BEGIN PROVIDED RECORDS

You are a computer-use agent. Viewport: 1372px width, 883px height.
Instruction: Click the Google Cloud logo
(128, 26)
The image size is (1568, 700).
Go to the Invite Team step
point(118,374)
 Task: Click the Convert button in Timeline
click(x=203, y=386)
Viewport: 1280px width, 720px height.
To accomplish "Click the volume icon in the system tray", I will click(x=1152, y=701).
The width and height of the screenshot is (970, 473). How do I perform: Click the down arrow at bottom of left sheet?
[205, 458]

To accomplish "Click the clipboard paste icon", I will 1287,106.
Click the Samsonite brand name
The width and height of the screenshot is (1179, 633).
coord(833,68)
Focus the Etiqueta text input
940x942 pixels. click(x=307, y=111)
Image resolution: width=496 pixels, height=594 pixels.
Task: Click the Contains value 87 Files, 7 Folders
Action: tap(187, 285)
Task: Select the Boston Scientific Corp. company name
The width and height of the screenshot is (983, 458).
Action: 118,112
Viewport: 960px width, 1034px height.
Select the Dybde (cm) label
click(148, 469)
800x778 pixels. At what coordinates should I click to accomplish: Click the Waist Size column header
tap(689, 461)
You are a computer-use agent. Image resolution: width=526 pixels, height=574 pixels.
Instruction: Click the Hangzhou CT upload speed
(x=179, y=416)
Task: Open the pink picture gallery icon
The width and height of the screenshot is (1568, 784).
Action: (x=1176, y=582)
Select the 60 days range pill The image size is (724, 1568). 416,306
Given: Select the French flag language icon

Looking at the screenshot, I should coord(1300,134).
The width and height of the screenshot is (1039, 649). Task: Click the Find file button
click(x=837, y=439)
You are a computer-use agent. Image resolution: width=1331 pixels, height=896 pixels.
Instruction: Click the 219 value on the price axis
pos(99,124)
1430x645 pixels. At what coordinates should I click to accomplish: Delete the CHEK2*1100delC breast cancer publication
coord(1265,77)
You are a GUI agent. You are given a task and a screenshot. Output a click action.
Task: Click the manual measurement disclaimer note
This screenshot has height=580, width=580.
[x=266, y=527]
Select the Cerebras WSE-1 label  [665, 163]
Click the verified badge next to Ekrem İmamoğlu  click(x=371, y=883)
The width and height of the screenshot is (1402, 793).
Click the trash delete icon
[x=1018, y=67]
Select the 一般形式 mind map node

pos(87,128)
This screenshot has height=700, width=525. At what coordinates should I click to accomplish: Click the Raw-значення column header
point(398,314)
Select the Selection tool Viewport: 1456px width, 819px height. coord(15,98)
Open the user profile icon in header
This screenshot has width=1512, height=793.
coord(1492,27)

END PROVIDED RECORDS

**ACTIVITY**
All lines that hold the word "computer" should be copied from the data.

**OUTPUT OF THE EXERCISE**
You are a computer-use agent. Viewport: 1372px width, 883px height.
You are a computer-use agent. Image resolution: width=526 pixels, height=574 pixels.
You are a computer-use agent. Image resolution: width=1331 pixels, height=896 pixels.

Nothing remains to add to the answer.